Deposits taken from aspiring homebuyers were spent by these persons on a wedding, luxury cars, houses, jewellery and other such stuff, a ToI story quoted the auditors as saying. With this money, they also made investments in shares and mutual funds.
The Amrapali money trail
The audit report, which runs into more than 2,500 pages, gives a shocking account of how over Rs 3,500 crore of homebuyers’ money was diverted to wherever the group bosses wished.
CMD Anil Sharma ran Amrapali Group like a personal fiefdom in cahoots with other directors, auditors have informed the Supreme Court.
Auditors Pawan Agarwal and Ravi Bhatia told the SC they’ve detected an amount of Rs 152.24 crore which Amrapali’s director and their families diverted for paying taxes, advances for buying shares and other such expenses.
According to the auditors, it is possible to raise the money required for finishing the stuck Amrapali projects. For this, they recommend that the money diverted by the group’s bosses be brought back and further funds be raised by selling the group’s various assets, including homes.
As per their account, the total recoverable amount from Amrapali would be in the neighbourhood of Rs 9,590 crore. As much as Rs 455 crore can be recovered from the group’s directors, their kith and kin and individuals holding key managerial position in the company, the auditors have told the SC. Besides, at current market value, Rs 321.31 crore can be recovered from 5,856 flats that Amrapali had sold at throwaway prices.
From homebuyers who have either booked flats or already taken possession in as many as 14 projects of the group, an amount of Rs 3,487 crore can be recovered.
That apart, there currently are 5,229 unsold flats of Amrapali in 11 different projects which can be sold for Rs 1,958.82 crore, the auditors’ account revealed.

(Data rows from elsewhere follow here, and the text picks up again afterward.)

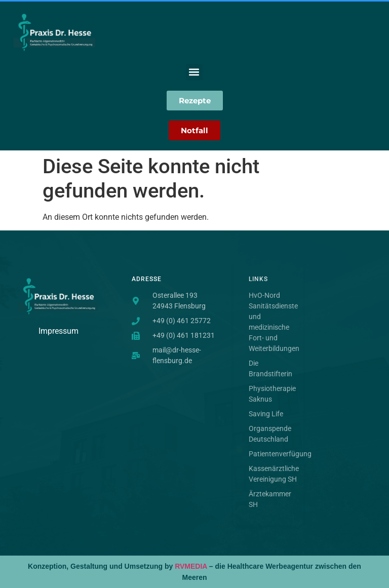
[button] (194, 72)
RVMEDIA (191, 566)
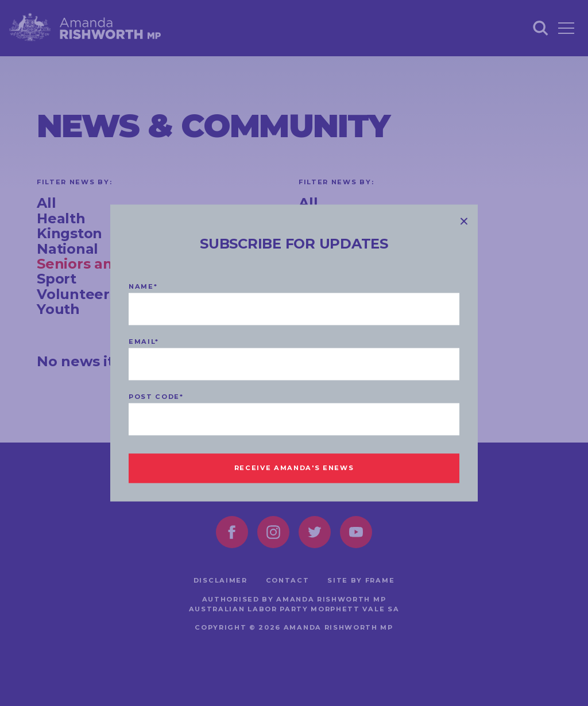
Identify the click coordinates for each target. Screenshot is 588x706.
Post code (156, 397)
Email (144, 342)
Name (143, 287)
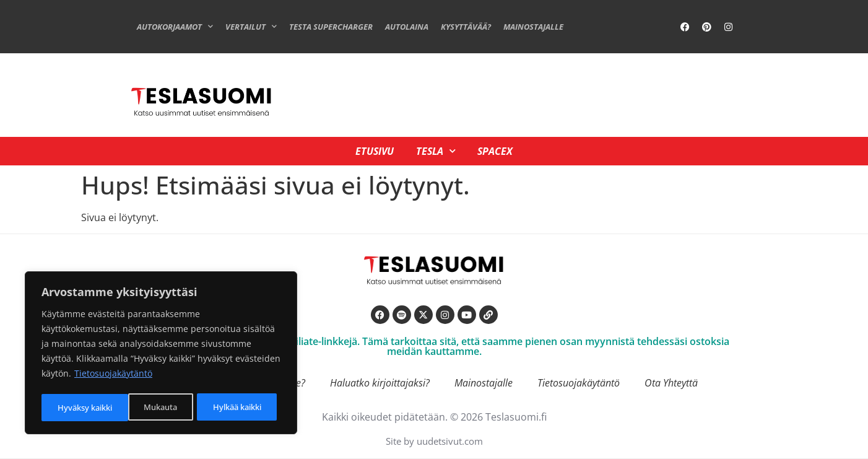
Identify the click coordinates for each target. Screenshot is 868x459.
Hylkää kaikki (149, 407)
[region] (161, 354)
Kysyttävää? (466, 27)
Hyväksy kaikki (238, 407)
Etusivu (372, 151)
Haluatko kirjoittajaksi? (380, 383)
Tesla (436, 151)
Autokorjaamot (175, 26)
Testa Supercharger (331, 27)
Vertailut (251, 26)
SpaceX (498, 151)
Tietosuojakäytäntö (113, 376)
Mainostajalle (533, 27)
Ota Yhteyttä (671, 383)
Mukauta (73, 407)
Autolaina (407, 27)
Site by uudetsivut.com (434, 441)
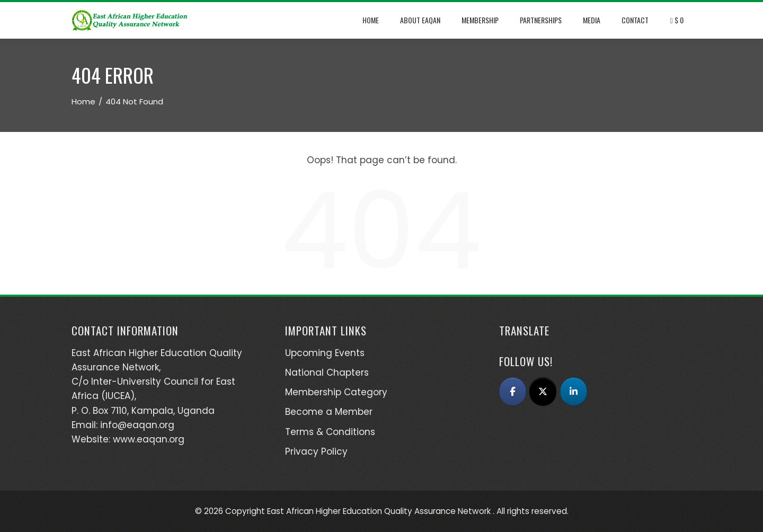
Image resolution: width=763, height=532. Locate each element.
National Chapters (327, 373)
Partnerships (540, 20)
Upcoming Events (325, 353)
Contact (635, 20)
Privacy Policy (316, 451)
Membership (480, 20)
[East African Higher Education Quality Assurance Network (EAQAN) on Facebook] (512, 392)
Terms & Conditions (330, 432)
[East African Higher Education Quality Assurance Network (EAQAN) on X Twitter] (543, 392)
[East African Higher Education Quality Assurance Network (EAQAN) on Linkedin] (573, 392)
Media (591, 20)
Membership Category (336, 392)
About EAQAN (420, 20)
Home (370, 20)
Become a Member (329, 412)
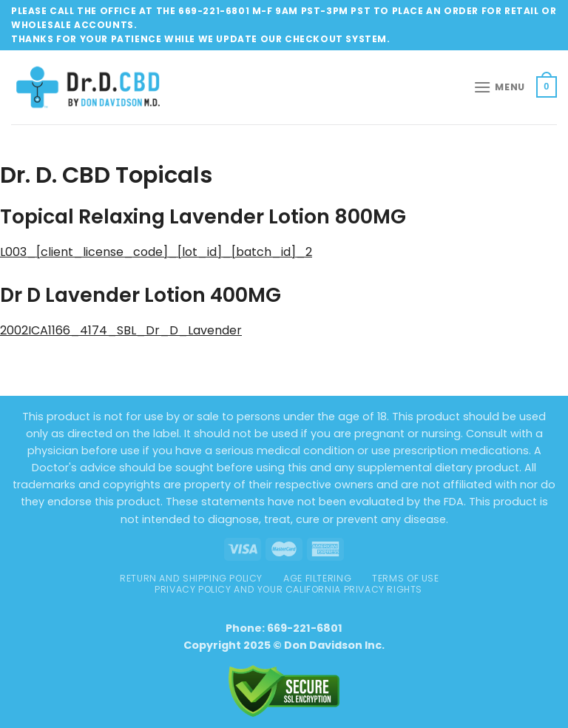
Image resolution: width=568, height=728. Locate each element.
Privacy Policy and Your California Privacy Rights (288, 589)
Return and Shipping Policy (191, 578)
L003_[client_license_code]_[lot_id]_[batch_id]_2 (156, 252)
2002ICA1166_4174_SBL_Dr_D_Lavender (121, 330)
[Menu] (499, 87)
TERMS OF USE (405, 578)
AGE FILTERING (317, 578)
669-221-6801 (305, 628)
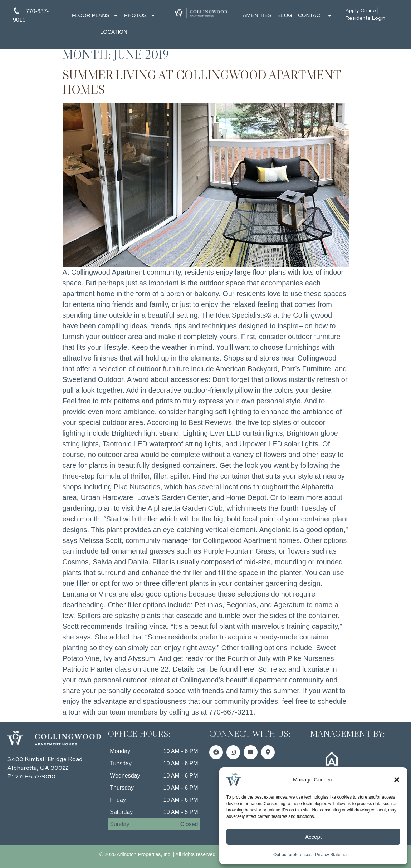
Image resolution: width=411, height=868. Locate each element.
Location (114, 31)
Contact (315, 15)
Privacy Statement (332, 855)
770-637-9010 (35, 777)
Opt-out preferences (292, 855)
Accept (313, 837)
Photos (140, 15)
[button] (397, 780)
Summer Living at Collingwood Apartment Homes (202, 82)
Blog (285, 15)
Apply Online (361, 11)
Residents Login (365, 18)
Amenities (257, 15)
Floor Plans (95, 15)
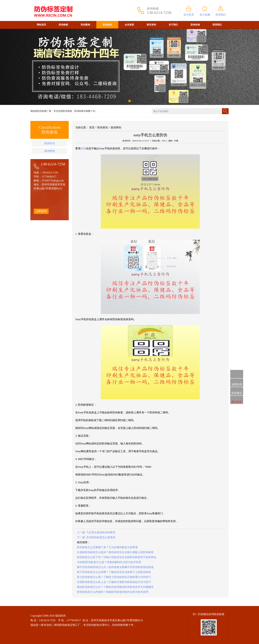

The account put bogus purchases in the group’s projects at Rs 1,446.68 crore. Also, the group has a liability of Rs 6,004.6 crore towards the Noida and Greater Noida authority on account of unpaid money due for land.
‘First degree crime’
People holding key managerial positions in the group, including directors, siphoned off a gigantic amount of funds — money that was lying with various group arms in the form of cash-in-hand, it has been found.
The Supreme Court had already said that Amrapali has committed a “first degree crime” by cheating thousands of homebuyers, and that everyone behind the scam will be prosecuted no matter how powerful the were.
It now wants a system in place for safeguarding homebuyers’ interest and also that of banks that have lent over 1,000 crore to the group.
The court had already clearly stated that it would not accept any justifications given by Amrapali in view of its consistently dubious conduct. How can Amrapali claim ownership of its properties when promoters/directors invested nothing from their pockets, the court asked.